От коньяка городского Засовин отказался: «Нет, ты лучше моей попробуй, лечебной. На травах настояна».

В зале негромко бубнит телевизор, по программе Время президент выговаривает свите, что надо упростить процедуру подключения к электросетям. Все кивают, как кивали пять, и десять лет назад…

– Видал, опять про чубайсоидов кажут. Я в январе подал в энергосбыт заявление, заключил договор, всё заранее оплатил, а подключения к сетям как не было, так и нет. Сижу на времянке. А у меня одна установка для пастеризации томатного сока тянет полста киловатт в час. Не могу цех подключить.

Приезжали летом на богатых машинах. Начальник главный по сельскому хозяйству Орешкин и с ним целая свита. Ходят по цеху, хлопают по плечу: «Молодец, Басовин! Мы будем тебе помогать». Чем? Электричество по шесть рублей, а солярка по сорок, а кредиты под двадцать процентов.

– Мне в Дубовом рассказали про бандитов Назарова. Мол, ездят по селам…

– Были в прошлом году, они не они, не знаю. Тоже помощь предлагали под семь процентов. Я и потянулся было. А брательник мой, он два года отсидел за драку, нет, говорит – заманиха. Я говорит, этих бандюганов за версту чую.

Балыклей село древнее, в нижней части сохранились дома старинные купеческие, с резным кирпичом по фронтонам, красивые издали, – вблизи обветшалые. Могучие ставни на первом этаже перекошены, кокошники растрескались. В особняках давно никто не жил.

– Затратно, – пояснил Засовин. – Не натопишь зимой. Ремонт серьезный нужен…

У него в большом просторном цехе подключена только крушильная мясорубка с ситами по переработке томатов. Чтобы не потерять все, Басовин сосредоточился на семенах. Ярко-красный томатный сок стекал в катлован. Пять тысяч литров в сутки!..

– Но это же убытки!

Басовин махнул рукой и отвернулся, чтоб не видеть, как томатный сок течет в огромную яму. Вода испарилась, и теперь в котловане томатная паста толщиной под два метра.

– Я собрал летом руководителей крестьянско-фермерских хозяйств. Предложил построить сообща цех по глубокой заморозке овощей. Проект на шесть миллионов. Выгода очевидная. Скинуться надо было по триста тысяч рублей. Деньги такие у людей есть, но разошлись после собрания дагестанцы, чеченцы, русские с привычным: «Мы подумаем…» Не поверили.

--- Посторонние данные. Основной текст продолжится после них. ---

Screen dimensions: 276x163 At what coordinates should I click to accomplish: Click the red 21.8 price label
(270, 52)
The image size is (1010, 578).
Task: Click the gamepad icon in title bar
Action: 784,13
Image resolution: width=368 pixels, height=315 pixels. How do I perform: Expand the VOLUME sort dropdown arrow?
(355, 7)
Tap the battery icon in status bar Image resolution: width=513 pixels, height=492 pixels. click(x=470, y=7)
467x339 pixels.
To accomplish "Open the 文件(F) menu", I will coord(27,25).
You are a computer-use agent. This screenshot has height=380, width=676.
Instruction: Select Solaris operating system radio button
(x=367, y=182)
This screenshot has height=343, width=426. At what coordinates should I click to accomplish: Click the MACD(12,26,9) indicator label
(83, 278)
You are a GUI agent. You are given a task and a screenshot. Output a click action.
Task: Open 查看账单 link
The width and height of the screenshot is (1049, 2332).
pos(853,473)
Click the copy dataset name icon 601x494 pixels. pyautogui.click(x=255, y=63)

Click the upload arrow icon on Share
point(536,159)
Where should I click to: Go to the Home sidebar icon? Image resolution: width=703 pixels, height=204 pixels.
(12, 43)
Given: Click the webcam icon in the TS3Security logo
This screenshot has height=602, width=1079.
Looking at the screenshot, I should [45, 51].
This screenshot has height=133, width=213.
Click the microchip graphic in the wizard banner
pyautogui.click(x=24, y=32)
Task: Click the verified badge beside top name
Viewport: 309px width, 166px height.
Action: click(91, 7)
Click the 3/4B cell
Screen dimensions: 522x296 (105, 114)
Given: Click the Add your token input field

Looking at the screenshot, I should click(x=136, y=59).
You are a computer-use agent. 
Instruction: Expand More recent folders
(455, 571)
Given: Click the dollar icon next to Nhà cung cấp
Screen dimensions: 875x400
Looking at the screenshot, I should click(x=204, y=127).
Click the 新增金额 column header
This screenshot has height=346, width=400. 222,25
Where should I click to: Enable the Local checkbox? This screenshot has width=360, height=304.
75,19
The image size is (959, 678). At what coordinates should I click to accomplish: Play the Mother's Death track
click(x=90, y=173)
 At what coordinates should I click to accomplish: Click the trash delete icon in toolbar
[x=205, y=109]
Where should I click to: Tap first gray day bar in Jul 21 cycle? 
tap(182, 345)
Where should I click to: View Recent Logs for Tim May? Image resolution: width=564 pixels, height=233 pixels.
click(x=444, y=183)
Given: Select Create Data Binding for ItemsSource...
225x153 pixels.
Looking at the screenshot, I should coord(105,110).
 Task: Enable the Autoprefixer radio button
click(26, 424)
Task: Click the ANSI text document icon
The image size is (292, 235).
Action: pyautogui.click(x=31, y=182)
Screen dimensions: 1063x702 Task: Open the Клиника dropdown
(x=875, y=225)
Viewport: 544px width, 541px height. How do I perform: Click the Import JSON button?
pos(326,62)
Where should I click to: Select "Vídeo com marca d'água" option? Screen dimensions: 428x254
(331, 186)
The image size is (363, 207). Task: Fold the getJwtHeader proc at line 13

Хотя меня уважают. Не поверили государству, вдруг повысит оплату до десяти рублей за киловатт, или налог новый введет.

В итоге к октябрю только пятеро из двадцати с прибылью. Остальные едва сводят дебет с кредитом. Но, выходцам с Закавказья, а их здесь половина, – проще. Станет невмоготу, соберутся и уедут. А мне с братьями или соседу моему Сидорчуку, который в этом году на зерне не окупил солярку, куда ехать? В город. Нищету плодить, в сторожа подаваться. А там у вас тоже борьба за власть. Бюджет делят, а дороги в дырах, заводы в разрухе…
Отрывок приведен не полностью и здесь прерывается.